“COVID-19 is here to stay. As transplant hospitals begin to perform transplants again, they will look to each other to learn.”
Pooja Singh, M.D., medical director of the kidney-pancreas transplantation and living donor kidney transplant programs, Jefferson Transplant Institute, Thomas Jefferson University Hospitals
Collaboration during COVID-19 means donation and transplant professionals sharing resources and working together. With this priority in mind, the Organ Procurement and Transplantation Network launched the COVID Collaborative in late April. The secure online platform is a virtual workspace for members to engage with one another, ask and answer questions, and contribute by sharing their own resources and effective practices
The Collaborative’s first webinar, “Telemedicine, transplant, and COVID-19: One transplant center’s experience,” featured Pooja Singh, M.D., who offered her perspectives on the potential benefits and challenges involved with telemedicine — an approach to care delivery that, given COVID-19, has become increasingly important.

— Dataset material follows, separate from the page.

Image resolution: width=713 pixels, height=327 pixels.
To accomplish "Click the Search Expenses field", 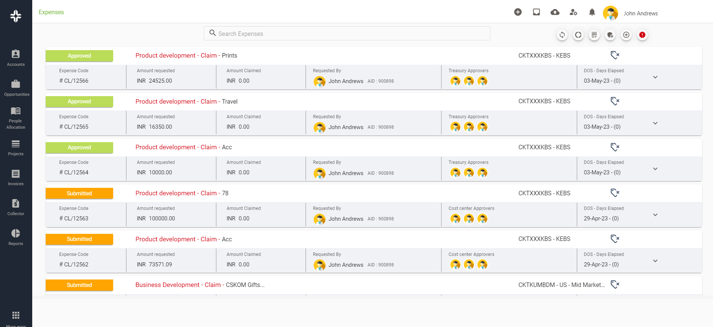I will tap(347, 34).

In a recent interview, Singh offered additional thoughts on the OPTN COVID Collaborative, the effective practices she was driven to share, and what transplant topics she would like to hear about from other members during this time.
Q: The OPTN COVID Collaborative launched in April, only a few weeks after the World Health Organization declared COVID-19 a pandemic. What does this type of collaboration mean to transplant at a time like this?
A: I feel this is a wonderful initiative — there is no precedent for this. This is new territory for all of us. When has the community come together in such a crisis? We have to consider that transplants almost came to a standstill across the country, including in Philadelphia, where Jefferson is located. While some areas like New York have clearly been impacted to a much greater extent than others, all regions and programs have been affected. The OPTN COVID Collaborative has given us a forum to really come together. We are all trying to help each other and learn lessons from this, because COVID-19 will be around for the foreseeable future. As transplant hospitals begin to perform transplant surgery again, they will look to one another to learn.
Q: How is the community approaching living donation right now?
A: It’s exciting that the data is showing that living donor transplants have started again across the country. With living donor transplantation during COVID-19, we have to consider both the donor and the recipient in terms of safety. We are all looking at ways to begin performing these surgeries again with donor and recipient safety as our top priority as we work to save lives through transplant. And we are looking to each other to learn how to get the many logistical and operational considerations in a place to start. Everyone is sharing their practices and protocols so we can learn from one another across departments, divisions, and institutions.
Q: What drove you to present your webinar on telemedicine for the OPTN COVID Collaborative?
A: Telemedicine is a huge topic in the current moment, but not all programs have the same familiarity with it or access to a user-friendly telemedicine platform. Telehealth is not just technology — it’s about workflows and operations. In 2016, our team at Jefferson Transplant Institute adopted and evolved a telemedicine program as an approach to providing virtual pre-transplant evaluations, living donor evaluations, and other physician and patient interactions. I wanted to share our experience because I knew it would be valuable to others who are currently expanding their telemedicine practices as a result of COVID-19.
Q: What telemedicine topics did you cover in your webinar?
A: I discussed a range of topics, one of the most important being the recent consumer willingness to try new models of care delivery. People want telemedicine now as they continue to avoid potential risk. This COVID-19 pandemic has triggered removal of some traditional boundaries to care delivery, resulting in expansion of access to health care. I also shared information about insurance coverage and rules regarding practicing telehealth across state lines and of course, how to develop workflows for transplant and post-transplant evaluations post-COVID-19.
Q: What COVID-19-related topics would you like to hear more about from your transplant peers?
A: There are two areas I would really be interested in hearing more about — the first is living donor transplant. I would like to hear from other programs, especially those in other regions, about what they are experiencing, and what considerations they are taking into account in terms of beginning living donor transplants again. The second is waiting list maintenance during the COVID-19 pandemic. Patients are looking for information about antibody testing, among other things. I would appreciate learning how are other programs are guiding patients in regard to antibody testing and other patient questions.
Find the full recording of Singh’s webinar in the resources section on the OPTN COVID Collaborative site.
Do you have an idea for a webinar or other insights to share? Email email@example.com.
Pooja Singh currently serves as the Region 2 representative on the OPTN Living Donor Committee, and in June will begin a one year term on the American Society of Transplantation’s Audit Committee. Her interests include removing barriers to living donation, waitlist maintenance, management of failing renal allografts and telemedicine. She is pursuing an MBA and expects to receive her degree in May of next year.